Appellant attacked January. And as in this case, Appellant claimed

that Porter’s stabbing injuries were accidental. Appellant points out

that he used a liquor bottle and a knife in his attack on Porter, but

those differences do not undermine the significant similarities

between the incidents. See Kirby, 304 Ga. at 484. In addition, C.L.

reported to the caseworker and the forensic examiner that Appellant

had a knife during his attack on January.

     Although the 2004 incident occurred more than 12 years before

January’s murder, the incident was “not so remote as to be lacking

in evidentiary value.” Id. (citation and punctuation omitted).

Moreover, Appellant was sentenced to serve eight years in prison for

his convictions related to the attack on Porter. While the record does

not clearly reflect how much prison time Appellant actually served,

he was likely incarcerated for a substantial portion of the time

between that incident and January’s murder. See id. (“[T]he prior

crime need not be very recent, especially where a substantial portion

of the gap in time occurred while the defendant was incarcerated.”

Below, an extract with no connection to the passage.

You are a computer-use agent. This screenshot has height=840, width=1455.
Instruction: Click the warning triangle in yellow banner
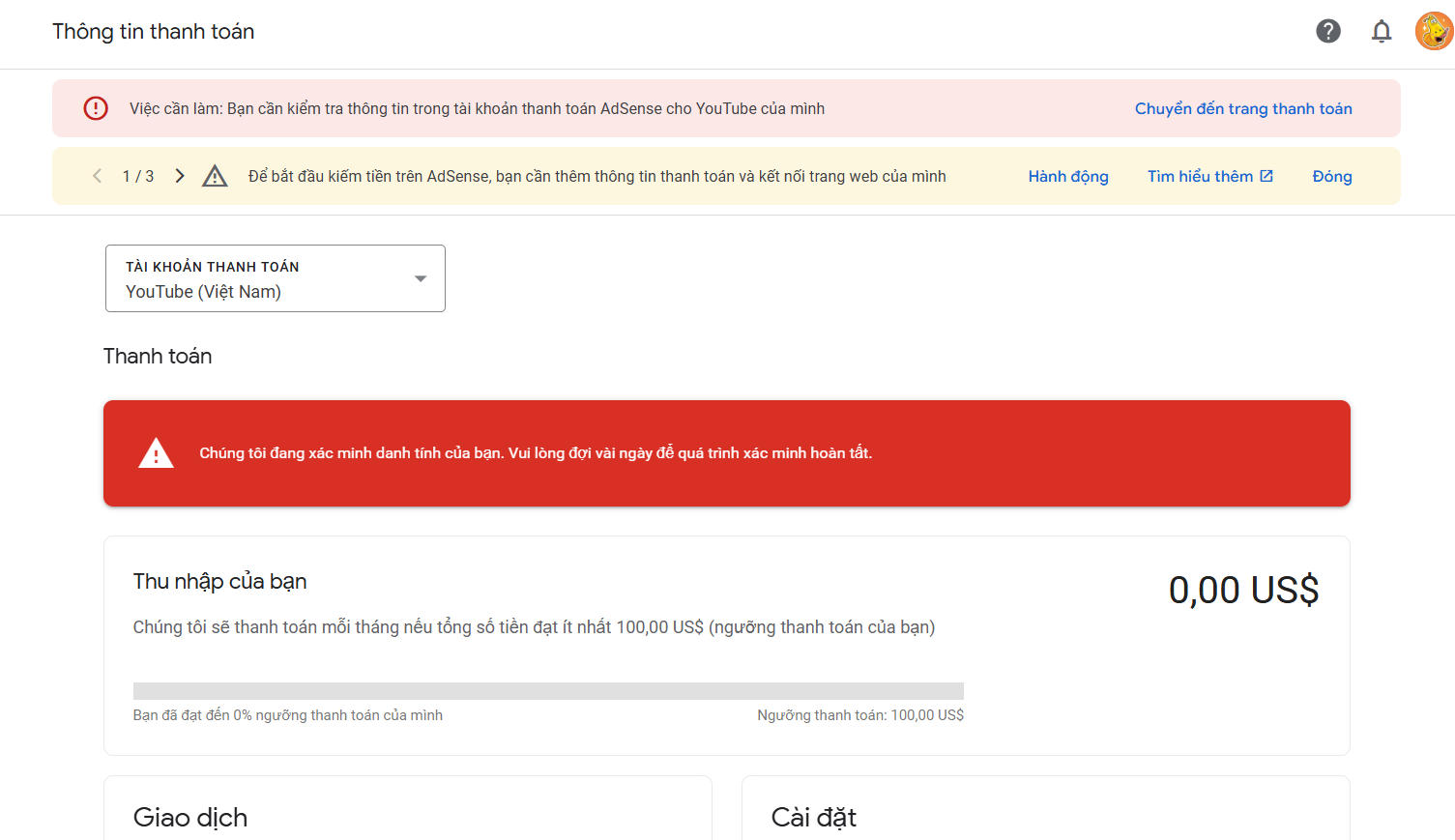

                                 21
(citation and punctuation omitted)).

     The evidence of the 2004 incident was prejudicial, as is all

inculpatory evidence, but in light of its significant probative value,

it was not a “‘matter of scant or cumulative probative force, dragged

in by the heels for the sake of its prejudicial effect.’” Id. at 484

(citation omitted). See also Anglin v. State, 302 Ga. 333, 337 (806

SE2d 573) (2017) (“[I]n a criminal trial, inculpatory evidence is

inherently prejudicial; ‘it is only when unfair prejudice substantially

outweighs probative value that the rule permits exclusion.’”

(emphasis in original; citation omitted)). And the jury learned that

Appellant had already admitted his guilt and was convicted and

sentenced to eight years in prison for attacking Porter, making it

less likely that the jury would want to punish him for the other act

rather than for the charged crimes. See Kirby, 304 Ga. at 485. In

addition, the trial court instructed the jury during the final charge

that the other-act evidence was to be considered only for the limited

purpose of showing Appellant’s intent. See Harrison, 310 Ga. at 868.

     For these reasons, the trial court did not abuse its discretion in

                                  22
determining that the probative value of the other-act evidence was

not substantially outweighed by its prejudicial effect. Accordingly,

the court properly admitted the other-act evidence under Rule 404

(b). See, e.g., Harrison, 310 Ga. at 869; Thompson, 308 Ga. at 860.

     Judgment affirmed. All the Justices concur.